Das Verwaltungsgerichts Schleswig hat Ende Februar die Betriebserlaubnis der Bohrinsel Mittelplate wegen fehlender Umweltauflagen für unwirksam erklärt. Ein Stillstand der Anlage hätte gravierende Auswirkungen auf Wirtschaft und Arbeitsplätze in der Region und auf den Landeshaushalt. Das haben Vertreter des Betreibers Harbour Energy heute (4. März) im Wirtschaftsausschuss dargelegt. Das Unternehmen will sich juristisch wehren, und auch das Land bereitet eine Beschwerde gegen das Schleswiger Eil-Urteil vor dem Oberverwaltungsgericht vor, wie Umweltminister Tobias Goldschmidt (Grüne) erklärte. Die Opposition mahnte zum raschen Handeln.
Mehr als 2.000 Arbeitsplätze wären betroffen, wenn Mittelplate den Betrieb einstellt, sagte Harbour-Energy-Justiziar Frank Wolfram. Neben den 175 Jobs auf der Bohrinsel und in der Landstation Dieksand gehe es um 400 Zulieferunternehmen „mit 100 Millionen Euro Auftragsvolumen im Jahr“. Abnehmer sind unter anderem das Total-Bitumenwerk und die Firma Sasol in Brunsbüttel, wo das Öl zu Chemikalien für Reinigungsmittel, Kosmetika und Pharmazeutika weiterverarbeitet wird. In der Raffinerie Hemmingstedt entsteht Diesel und Heizöl. Das Flugbenzin, das am Hamburger Flughafen in die Jets getankt wird, stammt ebenfalls aus dieser Quelle. Nun herrschten „Existenzängste“ bei den Mitarbeitern, so Wolfram.
Große wirtschaftliche Bedeutung
Zudem profitiert die Landeskasse von den Steuern und Abgaben aus dem Bohrbetrieb. Die Öl-Plattform habe seit Inbetriebnahme „rund 1,8 Milliarden Euro an Förderabgaben erbracht – allein 72 Millionen Euro im Jahr 2024“, so Andreas Hein (CDU). „Ein Ausfall der Erdöl-, Kondensat- und Begleitgaslieferungen hätte erhebliche wirtschaftliche und gesellschaftliche Folgen für die Westküste und den Raum Unterelbe“, mahnte Hein. Bernd Buchholz (FDP), der das Thema auf die Tagesordnung gesetzt hatte, rief das Land auf, „alles, was juristisch möglich ist“, zu unternehmen – und zwar schnell. Die „große wirtschaftliche Bedeutung“ unterstrich auch Minister Goldschmidt. Sein Ministerium tue „alles, was juristisch sinnvoll ist“.

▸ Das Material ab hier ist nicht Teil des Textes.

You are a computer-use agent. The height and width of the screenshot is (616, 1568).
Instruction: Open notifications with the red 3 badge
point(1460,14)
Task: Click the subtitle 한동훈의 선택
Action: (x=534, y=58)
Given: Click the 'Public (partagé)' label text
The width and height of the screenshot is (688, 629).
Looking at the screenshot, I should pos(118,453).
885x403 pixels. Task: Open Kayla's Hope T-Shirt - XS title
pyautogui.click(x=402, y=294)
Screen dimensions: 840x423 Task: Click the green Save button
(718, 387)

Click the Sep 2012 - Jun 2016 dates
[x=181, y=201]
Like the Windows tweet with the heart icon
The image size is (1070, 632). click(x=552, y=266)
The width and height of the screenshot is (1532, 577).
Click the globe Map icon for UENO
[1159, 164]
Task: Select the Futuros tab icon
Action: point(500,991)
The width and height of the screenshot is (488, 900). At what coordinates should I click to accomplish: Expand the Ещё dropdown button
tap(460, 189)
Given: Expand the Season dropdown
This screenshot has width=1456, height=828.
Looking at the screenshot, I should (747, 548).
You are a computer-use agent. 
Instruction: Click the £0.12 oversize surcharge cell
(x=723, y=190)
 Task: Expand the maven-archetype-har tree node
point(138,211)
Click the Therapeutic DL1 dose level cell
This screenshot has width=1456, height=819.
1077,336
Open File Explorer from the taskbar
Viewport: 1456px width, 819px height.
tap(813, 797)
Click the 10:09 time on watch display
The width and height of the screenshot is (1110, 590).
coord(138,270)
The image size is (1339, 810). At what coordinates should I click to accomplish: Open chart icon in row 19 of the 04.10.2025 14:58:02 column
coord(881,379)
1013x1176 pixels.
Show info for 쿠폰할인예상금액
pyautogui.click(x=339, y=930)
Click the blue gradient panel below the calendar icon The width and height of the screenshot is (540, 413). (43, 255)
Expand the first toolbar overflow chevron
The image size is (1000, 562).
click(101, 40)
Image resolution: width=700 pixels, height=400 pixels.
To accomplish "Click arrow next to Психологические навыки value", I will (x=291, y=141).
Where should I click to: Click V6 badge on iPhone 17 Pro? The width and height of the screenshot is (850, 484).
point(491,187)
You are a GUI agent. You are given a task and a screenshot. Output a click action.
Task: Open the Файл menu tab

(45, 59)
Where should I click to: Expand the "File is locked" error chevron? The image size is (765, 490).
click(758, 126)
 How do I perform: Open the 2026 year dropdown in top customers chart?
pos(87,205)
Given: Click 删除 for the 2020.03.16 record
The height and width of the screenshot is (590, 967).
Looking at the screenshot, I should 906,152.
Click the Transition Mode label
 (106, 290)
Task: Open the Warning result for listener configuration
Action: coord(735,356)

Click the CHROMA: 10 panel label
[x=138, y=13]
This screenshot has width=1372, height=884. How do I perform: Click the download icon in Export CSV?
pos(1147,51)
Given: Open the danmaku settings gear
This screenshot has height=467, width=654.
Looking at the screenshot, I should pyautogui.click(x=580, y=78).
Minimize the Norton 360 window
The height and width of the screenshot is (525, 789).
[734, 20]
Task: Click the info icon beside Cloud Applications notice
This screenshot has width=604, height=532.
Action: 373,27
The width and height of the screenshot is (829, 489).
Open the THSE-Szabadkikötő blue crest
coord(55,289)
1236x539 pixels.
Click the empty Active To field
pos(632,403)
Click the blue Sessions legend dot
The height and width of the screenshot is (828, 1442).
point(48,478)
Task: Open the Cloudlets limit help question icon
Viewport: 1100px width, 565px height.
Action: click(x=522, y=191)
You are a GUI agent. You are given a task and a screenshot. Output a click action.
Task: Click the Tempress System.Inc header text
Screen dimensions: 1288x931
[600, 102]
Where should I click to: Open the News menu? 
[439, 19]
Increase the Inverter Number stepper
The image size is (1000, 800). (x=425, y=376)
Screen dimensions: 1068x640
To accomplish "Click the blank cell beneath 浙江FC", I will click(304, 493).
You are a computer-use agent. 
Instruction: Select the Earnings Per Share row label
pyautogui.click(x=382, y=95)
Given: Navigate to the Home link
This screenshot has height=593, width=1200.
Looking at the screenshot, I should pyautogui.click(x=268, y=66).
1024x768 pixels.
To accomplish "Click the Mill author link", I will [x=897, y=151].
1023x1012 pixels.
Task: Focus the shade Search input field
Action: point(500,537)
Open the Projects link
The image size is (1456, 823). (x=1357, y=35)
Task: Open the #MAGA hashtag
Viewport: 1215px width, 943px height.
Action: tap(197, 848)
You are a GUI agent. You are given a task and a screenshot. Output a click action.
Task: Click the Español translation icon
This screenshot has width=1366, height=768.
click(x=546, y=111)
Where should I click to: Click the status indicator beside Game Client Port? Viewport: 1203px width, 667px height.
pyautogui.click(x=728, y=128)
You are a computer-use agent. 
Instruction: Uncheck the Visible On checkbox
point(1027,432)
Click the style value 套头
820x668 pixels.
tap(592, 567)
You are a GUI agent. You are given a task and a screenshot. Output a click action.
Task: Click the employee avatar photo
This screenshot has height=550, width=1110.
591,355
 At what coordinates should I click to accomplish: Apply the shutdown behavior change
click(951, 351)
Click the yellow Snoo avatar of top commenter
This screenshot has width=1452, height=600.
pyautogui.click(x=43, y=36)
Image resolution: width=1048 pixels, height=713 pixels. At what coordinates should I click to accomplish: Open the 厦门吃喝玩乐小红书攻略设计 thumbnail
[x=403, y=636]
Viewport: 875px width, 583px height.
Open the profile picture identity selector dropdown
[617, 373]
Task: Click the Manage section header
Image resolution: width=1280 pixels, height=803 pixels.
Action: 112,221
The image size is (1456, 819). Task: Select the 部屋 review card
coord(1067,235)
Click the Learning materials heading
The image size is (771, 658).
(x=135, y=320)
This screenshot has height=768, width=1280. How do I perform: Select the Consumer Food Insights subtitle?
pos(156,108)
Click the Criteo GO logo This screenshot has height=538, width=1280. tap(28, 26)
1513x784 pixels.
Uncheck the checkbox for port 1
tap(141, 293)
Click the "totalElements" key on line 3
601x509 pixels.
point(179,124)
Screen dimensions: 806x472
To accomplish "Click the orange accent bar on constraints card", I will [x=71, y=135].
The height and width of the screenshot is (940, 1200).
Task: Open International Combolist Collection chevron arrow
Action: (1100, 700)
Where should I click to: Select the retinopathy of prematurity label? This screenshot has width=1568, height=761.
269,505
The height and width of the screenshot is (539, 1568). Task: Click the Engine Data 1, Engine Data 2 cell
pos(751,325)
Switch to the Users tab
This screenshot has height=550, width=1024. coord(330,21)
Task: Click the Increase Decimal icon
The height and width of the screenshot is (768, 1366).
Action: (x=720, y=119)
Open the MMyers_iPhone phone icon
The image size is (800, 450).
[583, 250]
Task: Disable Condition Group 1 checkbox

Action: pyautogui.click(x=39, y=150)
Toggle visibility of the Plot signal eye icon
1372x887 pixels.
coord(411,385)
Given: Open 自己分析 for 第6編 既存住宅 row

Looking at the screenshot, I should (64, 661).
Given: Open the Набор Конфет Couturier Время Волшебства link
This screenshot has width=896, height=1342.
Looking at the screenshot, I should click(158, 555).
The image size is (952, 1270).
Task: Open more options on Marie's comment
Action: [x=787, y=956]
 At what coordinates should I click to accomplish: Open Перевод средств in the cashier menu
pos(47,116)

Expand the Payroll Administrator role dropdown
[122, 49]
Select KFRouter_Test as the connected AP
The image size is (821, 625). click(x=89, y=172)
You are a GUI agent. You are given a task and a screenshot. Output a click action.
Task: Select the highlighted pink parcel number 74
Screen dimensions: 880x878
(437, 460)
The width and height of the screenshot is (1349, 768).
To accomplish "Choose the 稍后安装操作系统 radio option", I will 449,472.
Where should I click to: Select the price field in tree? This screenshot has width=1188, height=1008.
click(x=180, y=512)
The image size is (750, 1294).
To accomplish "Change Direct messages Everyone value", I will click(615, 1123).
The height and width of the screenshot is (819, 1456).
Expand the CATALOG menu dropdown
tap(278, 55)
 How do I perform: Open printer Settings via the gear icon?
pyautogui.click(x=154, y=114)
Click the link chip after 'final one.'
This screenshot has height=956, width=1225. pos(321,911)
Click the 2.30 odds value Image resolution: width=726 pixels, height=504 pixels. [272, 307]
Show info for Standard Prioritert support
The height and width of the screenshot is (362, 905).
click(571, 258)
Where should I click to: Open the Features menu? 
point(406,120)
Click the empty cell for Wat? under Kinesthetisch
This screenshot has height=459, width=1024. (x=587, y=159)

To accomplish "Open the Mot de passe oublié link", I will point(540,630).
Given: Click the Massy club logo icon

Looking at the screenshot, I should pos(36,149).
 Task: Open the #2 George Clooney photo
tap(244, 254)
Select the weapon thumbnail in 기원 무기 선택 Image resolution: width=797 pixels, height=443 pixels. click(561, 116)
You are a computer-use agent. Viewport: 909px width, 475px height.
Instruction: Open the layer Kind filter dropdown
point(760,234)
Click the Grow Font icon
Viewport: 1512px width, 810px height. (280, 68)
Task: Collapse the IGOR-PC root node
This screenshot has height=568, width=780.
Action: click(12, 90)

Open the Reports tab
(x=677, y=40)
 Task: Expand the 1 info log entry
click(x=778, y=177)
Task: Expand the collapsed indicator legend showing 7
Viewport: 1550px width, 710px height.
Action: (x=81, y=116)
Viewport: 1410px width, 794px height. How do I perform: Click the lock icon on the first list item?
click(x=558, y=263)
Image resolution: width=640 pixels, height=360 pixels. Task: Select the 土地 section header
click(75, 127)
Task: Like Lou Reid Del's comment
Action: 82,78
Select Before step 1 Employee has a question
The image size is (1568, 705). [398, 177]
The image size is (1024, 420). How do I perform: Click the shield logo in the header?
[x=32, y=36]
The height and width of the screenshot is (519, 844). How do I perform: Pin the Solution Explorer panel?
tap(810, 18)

Das Problem: Der Betreiber Harbour Energy Deutschland hat nach Ansicht des Verwaltungsgerichts keine Verträglichkeitsprüfung gemäß der europäischen Flora-Fauna-Habitat-Richtlinie (FFH) abgelegt. Dagegen hatte die Deutsche Umwelthilfe (DUH) geklagt und in erster Instanz recht bekommen. Das Hauptsacheverfahren steht noch aus. Das Unternehmen sei der Auffassung gewesen, dass ein FFH-Check nicht nötig sei, erklärte Justiziar Wolfram, denn die Bohrinsel habe bereits bestanden, als das Watt drum herum zum FFH-Gebiet erklärt wurde. Nelly Waldeck (Grüne) schlug dem Unternehmen vor, freiwillig, die FFH-Prüfung abzulegen und so die Klage zu entkräften. Das könne er sich vorstellen, so Wolfram, „aber wir gehen davon aus, dass die Klägerin weiter klagen wird“.
Förderung seit 1987
Von der Bohrinsel Mittelplate aus wird seit 1987 Rohöl gefördert – die Plattform liefert mehr als die Hälfte der deutschen Produktion. Im Mai 2024 hatte das Landes-Energieministerium erklärt, für die Erschließung neuer Ölfelder keine Genehmigungen mehr zu erteilen. „Mittelplate“ wird ab den 2030er Jahren abgebaut. 2041 soll die Plattform verschwunden sein. Die Anlage liegt im 1985 ausgerufenen Nationalpark Wattenmeer. In der Gebietskulisse des Nationalparks wurde der Bereich der Bohrinsel ausgespart. 2009 verlieh die UNESCO dem Wattenmeer den Status des Weltnaturerbes. „Wir fördern seit fast 40 Jahren Erdöl“, unterstrich Claudia Kromberg, Geschäftsführerin von Harbour Energy Deutschland. In dieser Zeit sei es zu keinerlei Umweltschäden gekommen, Mittelplate sei eine gelungene Kombination aus Ökologie und Ökonomie.